Co-Constructing Interfaces of Multiheterostructure on MXene (Ti3C2Tx)-Modified 3D Self-Supporting Electrode for Ultraefficient Electrocatalytic HER in Alkaline Media

Electrocatalysis is a potential method for sustainable hydrogen production, and the development of non-noble metal-based effective electrocatalysts for electrochemical water splitting is the core of exploiting and utilizing renewable energy.
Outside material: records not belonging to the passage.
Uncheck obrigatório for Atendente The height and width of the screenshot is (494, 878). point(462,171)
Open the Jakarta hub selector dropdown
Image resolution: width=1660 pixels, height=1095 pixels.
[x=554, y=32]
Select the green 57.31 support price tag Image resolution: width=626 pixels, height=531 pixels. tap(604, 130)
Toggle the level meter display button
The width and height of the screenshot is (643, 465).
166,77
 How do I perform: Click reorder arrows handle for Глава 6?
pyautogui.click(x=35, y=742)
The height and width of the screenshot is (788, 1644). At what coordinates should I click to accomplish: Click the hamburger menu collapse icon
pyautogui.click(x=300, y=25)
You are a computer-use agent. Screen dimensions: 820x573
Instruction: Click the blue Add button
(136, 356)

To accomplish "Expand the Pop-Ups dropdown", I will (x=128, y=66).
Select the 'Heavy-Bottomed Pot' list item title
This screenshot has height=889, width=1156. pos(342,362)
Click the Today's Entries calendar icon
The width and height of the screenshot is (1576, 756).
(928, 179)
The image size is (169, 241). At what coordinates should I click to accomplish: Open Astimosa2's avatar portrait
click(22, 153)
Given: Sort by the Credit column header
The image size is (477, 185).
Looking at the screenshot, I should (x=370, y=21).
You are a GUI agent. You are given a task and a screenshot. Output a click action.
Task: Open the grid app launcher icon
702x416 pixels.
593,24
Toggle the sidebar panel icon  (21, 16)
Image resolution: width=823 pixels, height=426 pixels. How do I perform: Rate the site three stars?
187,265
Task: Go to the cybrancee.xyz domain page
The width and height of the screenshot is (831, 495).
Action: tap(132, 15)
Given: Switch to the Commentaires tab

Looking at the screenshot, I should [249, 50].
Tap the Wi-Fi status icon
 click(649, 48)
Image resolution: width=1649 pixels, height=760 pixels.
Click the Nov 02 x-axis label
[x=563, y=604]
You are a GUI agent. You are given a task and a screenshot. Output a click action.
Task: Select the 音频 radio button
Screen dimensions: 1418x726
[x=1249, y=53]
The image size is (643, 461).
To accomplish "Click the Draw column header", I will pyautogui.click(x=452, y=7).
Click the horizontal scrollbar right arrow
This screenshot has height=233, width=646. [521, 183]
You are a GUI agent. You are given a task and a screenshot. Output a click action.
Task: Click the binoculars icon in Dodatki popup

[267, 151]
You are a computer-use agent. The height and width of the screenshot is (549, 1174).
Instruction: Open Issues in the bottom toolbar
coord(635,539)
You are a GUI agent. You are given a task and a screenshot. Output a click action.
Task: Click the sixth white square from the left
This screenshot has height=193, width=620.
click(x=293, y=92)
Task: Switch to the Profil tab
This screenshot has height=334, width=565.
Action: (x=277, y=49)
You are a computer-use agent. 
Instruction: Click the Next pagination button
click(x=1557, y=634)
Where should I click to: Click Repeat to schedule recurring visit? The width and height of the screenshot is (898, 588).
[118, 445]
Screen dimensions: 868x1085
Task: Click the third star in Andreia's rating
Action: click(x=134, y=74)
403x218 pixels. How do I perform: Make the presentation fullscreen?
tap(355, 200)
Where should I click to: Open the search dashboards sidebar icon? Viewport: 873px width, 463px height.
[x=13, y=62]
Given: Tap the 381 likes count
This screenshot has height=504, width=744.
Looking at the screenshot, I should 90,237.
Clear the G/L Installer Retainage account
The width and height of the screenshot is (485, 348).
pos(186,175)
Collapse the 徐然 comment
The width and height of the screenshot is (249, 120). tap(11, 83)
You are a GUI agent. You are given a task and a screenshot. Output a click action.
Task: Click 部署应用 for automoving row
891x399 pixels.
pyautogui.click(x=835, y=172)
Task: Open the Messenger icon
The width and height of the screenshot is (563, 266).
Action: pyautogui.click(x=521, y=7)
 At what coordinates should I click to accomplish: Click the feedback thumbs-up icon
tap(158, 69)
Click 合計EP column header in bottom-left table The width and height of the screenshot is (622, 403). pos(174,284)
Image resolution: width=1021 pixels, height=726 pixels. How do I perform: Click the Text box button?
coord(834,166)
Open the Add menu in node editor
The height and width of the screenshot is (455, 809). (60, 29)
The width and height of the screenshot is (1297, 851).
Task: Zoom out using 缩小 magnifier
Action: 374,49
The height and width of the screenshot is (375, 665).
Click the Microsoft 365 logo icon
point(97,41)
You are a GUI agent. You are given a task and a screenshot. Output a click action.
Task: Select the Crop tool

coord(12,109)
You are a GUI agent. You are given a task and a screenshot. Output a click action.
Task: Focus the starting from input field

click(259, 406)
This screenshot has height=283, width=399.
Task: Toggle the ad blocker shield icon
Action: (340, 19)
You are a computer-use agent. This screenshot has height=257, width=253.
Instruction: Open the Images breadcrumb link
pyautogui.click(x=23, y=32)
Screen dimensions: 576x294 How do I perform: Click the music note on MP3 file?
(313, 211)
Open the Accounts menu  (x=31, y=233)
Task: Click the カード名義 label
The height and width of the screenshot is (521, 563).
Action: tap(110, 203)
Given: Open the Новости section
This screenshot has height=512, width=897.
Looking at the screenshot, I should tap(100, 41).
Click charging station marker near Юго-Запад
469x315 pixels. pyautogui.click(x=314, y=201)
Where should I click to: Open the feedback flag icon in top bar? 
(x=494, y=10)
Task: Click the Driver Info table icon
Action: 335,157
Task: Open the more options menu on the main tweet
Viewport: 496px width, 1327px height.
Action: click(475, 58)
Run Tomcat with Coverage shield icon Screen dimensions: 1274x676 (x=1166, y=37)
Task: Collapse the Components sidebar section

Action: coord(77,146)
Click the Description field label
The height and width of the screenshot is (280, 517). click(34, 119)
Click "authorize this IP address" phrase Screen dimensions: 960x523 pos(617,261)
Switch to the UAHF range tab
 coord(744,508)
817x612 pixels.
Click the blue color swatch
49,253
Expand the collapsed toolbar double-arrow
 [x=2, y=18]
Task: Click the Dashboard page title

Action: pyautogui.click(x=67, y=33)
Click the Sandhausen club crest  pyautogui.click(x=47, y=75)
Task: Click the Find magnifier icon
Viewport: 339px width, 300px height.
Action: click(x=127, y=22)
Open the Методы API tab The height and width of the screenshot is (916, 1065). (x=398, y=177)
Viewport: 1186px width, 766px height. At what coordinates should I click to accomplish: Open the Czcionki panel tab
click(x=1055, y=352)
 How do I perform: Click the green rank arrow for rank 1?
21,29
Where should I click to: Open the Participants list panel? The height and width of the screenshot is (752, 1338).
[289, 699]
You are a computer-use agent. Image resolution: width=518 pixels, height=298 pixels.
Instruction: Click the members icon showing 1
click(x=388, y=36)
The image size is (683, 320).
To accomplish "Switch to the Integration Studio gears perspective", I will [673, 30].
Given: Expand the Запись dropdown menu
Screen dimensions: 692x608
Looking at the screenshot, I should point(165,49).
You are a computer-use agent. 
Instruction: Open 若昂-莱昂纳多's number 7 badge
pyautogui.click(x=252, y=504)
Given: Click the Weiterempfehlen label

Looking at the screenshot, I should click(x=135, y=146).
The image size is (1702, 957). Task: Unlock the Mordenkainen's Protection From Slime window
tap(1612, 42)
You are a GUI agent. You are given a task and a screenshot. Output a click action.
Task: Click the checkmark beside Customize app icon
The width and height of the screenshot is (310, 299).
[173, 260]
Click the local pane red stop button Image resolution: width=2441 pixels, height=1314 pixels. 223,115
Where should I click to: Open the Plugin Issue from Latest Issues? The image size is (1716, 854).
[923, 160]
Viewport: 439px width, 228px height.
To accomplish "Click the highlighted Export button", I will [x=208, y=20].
Herein, a stupendous electrocatalyst with multiheterostructure interfaces and 3D porous structure is synthesized, and the mechanisms of enhanced electrocatalytic activity combining multicharacterizations and density functional calculations are clarified. Especially, the fabricated Co2P/N@Ti3C2Tx@NF (denoted as CPN@TC) exhibits an ultralow overpotential of 15 mV to arrive at a current density of 10 mA cm(-2) with the long-term durability and a small Tafel slope of 30 mV dec(-1) in 1 m KOH, which even compares with noble metal catalysts favorably. The outstanding HER activity is ascribed to multiheterointerfaces for adsorbing H2O and H*, fine conductivity for the electronic transmission, and well-designed structure for rapid transport of ions and gases. It is reasonable to think that the synthetic strategy of CPN@TC can be extended to the preparation of transition-metal-based phosphides for enhanced catalytic performance.

Automated summary

The passage introduces an outstanding electrocatalyst with multiple heterostructure interfaces and a 3D porous structure, clarifying the mechanisms of enhanced electrocatalytic activity through multiple characterizations and density functional calculations. Specifically, the fabricated CPN@TC catalyst demonstrates excellent HER activity in 1 M KOH, attributed to its multiheterointerfaces for water and hydrogen adsorption, fine conductivity for electron transmission, and well-designed structure for rapid ion and gas transport. The study suggests that the synthetic strategy can be extended to enhance the catalytic performance of transition-metal-based phosphides.